El tipo de motor de una silla de ruedas eléctrica es un factor clave para determinar su rendimiento, los requisitos de mantenimiento y la experiencia del usuario. Actualmente, las opciones más comunes incluyen motores con escobillas y sin escobillas, que difieren significativamente en sus principios técnicos y escenarios de aplicación.
Motores con escobillas: tecnología madura, gran adaptabilidad.

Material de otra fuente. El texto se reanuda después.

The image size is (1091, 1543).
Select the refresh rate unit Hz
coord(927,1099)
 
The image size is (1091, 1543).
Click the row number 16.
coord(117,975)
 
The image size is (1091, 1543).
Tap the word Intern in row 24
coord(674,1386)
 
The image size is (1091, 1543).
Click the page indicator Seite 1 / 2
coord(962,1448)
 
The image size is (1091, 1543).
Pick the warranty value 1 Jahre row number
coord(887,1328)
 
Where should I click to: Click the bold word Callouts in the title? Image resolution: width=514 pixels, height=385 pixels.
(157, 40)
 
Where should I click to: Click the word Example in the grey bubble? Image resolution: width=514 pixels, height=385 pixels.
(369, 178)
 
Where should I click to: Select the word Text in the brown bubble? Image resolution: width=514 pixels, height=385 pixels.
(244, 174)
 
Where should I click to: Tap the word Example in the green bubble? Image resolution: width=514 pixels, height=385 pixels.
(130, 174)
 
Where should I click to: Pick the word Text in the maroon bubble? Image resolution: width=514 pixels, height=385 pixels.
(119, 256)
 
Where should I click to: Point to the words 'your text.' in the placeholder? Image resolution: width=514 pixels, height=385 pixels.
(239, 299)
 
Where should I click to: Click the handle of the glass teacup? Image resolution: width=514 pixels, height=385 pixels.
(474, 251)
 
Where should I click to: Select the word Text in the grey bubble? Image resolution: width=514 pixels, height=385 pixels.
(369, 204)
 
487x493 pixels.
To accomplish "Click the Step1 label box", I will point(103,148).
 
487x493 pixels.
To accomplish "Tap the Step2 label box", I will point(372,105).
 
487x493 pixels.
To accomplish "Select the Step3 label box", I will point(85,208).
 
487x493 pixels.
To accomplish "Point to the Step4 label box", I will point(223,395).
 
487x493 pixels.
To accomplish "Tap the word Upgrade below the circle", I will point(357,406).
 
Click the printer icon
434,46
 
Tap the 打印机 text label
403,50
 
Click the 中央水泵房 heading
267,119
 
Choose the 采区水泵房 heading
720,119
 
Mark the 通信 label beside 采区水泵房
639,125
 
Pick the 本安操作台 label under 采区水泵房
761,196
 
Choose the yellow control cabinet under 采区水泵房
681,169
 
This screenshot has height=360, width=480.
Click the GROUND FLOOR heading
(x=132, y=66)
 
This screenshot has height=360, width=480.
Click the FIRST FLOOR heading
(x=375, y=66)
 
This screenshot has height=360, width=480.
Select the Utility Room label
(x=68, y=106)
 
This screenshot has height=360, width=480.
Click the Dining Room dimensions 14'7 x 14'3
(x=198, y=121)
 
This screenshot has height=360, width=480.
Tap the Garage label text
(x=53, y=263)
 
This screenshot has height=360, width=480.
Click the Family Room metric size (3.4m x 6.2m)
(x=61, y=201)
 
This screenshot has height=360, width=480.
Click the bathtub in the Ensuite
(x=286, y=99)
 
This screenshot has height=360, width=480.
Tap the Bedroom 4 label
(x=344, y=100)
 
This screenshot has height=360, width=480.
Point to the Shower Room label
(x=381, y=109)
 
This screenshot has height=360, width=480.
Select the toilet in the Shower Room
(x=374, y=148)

Los motores con escobillas utilizan el contacto físico entre las escobillas y un conmutador para conducir la corriente y cambiar de dirección. Son una tecnología de accionamiento de eficacia probada. Ofrecen un par de arranque potente y son especialmente adecuados para terrenos complejos con pendientes superiores a 8°. Las pruebas de campo demuestran que, con una potencia equivalente, la velocidad de respuesta inicial de los motores con escobillas durante las subidas es aproximadamente 0,3 segundos más rápida que la de los motores sin escobillas.

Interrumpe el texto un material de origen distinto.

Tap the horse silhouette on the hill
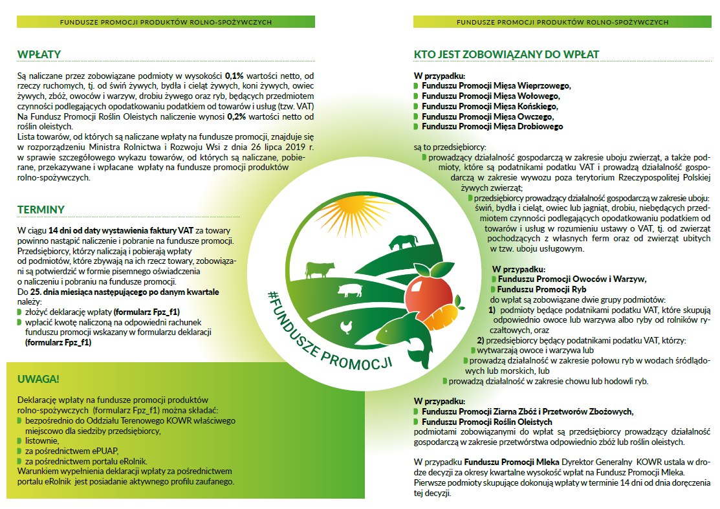(403, 243)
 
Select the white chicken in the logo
(348, 327)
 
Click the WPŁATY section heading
(40, 54)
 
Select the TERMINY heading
(41, 210)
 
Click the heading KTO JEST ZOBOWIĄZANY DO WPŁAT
(507, 54)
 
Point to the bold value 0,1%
(234, 76)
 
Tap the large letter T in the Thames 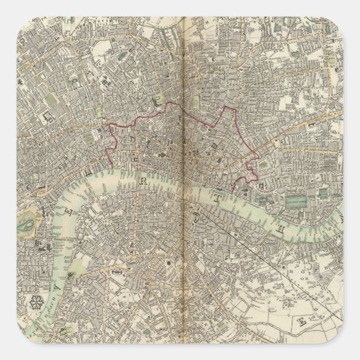coord(216,197)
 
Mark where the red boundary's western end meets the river coord(111,164)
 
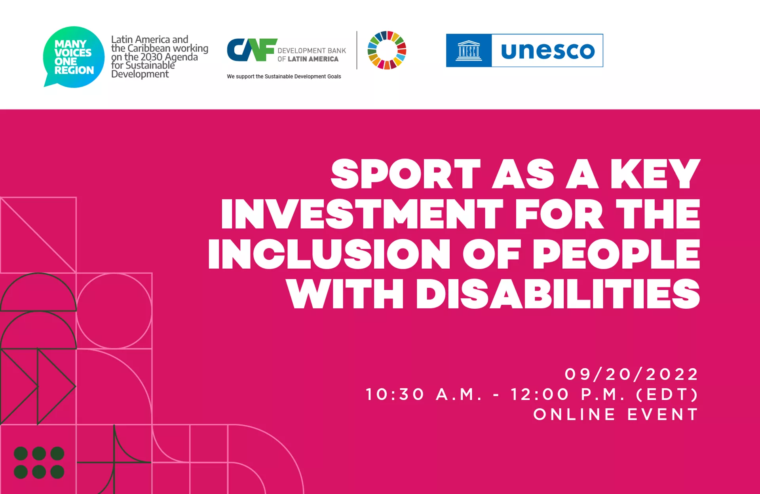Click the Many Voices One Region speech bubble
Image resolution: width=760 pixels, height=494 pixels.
click(x=74, y=57)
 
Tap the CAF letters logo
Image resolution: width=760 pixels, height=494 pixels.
click(x=252, y=50)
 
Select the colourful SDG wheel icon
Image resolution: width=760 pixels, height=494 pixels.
click(x=387, y=50)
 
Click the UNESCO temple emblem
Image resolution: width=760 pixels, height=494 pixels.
click(x=469, y=51)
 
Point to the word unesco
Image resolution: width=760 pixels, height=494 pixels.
click(x=548, y=51)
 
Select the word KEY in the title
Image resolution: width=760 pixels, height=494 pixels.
click(x=656, y=174)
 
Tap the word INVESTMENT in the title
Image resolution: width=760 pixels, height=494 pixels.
click(x=362, y=214)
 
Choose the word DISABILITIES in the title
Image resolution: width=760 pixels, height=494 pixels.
click(x=558, y=293)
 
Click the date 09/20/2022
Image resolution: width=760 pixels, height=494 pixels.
click(x=631, y=374)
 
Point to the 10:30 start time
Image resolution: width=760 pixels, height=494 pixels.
click(x=395, y=394)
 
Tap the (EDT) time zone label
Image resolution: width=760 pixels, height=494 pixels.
click(x=667, y=394)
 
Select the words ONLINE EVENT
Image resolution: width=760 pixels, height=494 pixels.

Sin embargo, las escobillas son piezas de desgaste y normalmente requieren reemplazo tras entre varios miles y diez mil horas de funcionamiento. En entornos adversos, como ambientes húmedos y polvorientos, el desgaste puede aumentar aproximadamente un 30 %. El mantenimiento rutinario consiste principalmente en el reemplazo de las escobillas (con un coste aproximado de 5 dólares por operación) y la limpieza de los depósitos de carbón. Estos motores ofrecen una baja barrera técnica y son fáciles de reparar, lo que los hace especialmente adecuados para zonas con soporte técnico limitado.

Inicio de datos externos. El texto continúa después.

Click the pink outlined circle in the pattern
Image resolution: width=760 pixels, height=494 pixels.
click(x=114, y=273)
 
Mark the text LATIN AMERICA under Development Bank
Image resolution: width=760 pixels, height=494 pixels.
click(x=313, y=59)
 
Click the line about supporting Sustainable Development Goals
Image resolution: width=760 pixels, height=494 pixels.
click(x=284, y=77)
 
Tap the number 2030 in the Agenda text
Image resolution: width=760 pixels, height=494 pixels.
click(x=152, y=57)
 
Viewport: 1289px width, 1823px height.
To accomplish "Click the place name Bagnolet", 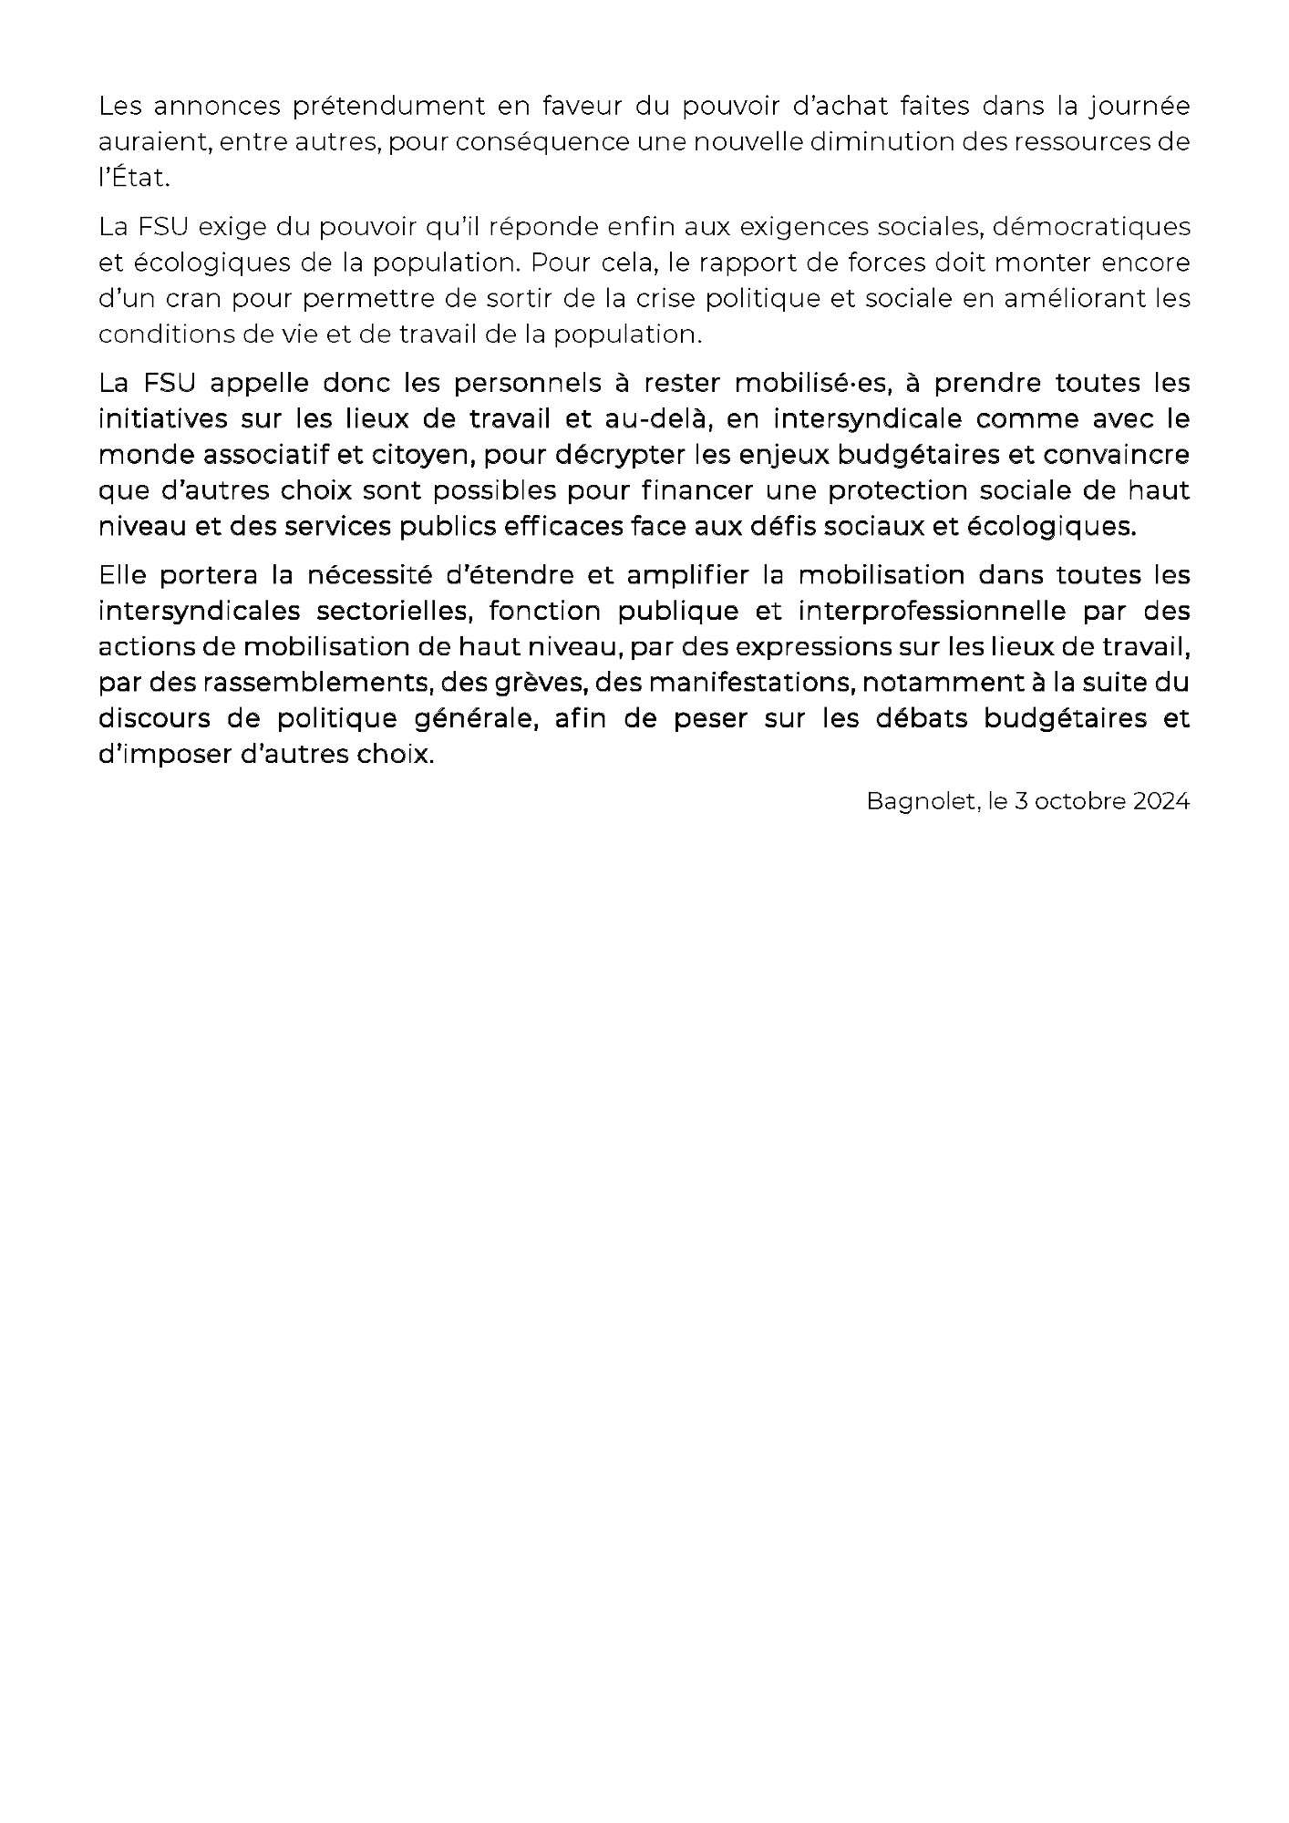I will click(915, 802).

Actualmente, los motores con escobillas se utilizan principalmente en dos escenarios: primero, en proyectos de adquisición gubernamentales en regiones montañosas (como el sudeste asiático y América Latina), debido a su excelente adaptabilidad a pendientes y facilidad de mantenimiento; y segundo, en regiones frías (como el norte de Europa), donde pueden mantener un arranque normal a temperaturas tan bajas como -40 °C.
Motores sin escobillas: alta eficiencia, bajo nivel de ruido y estabilidad a largo plazo.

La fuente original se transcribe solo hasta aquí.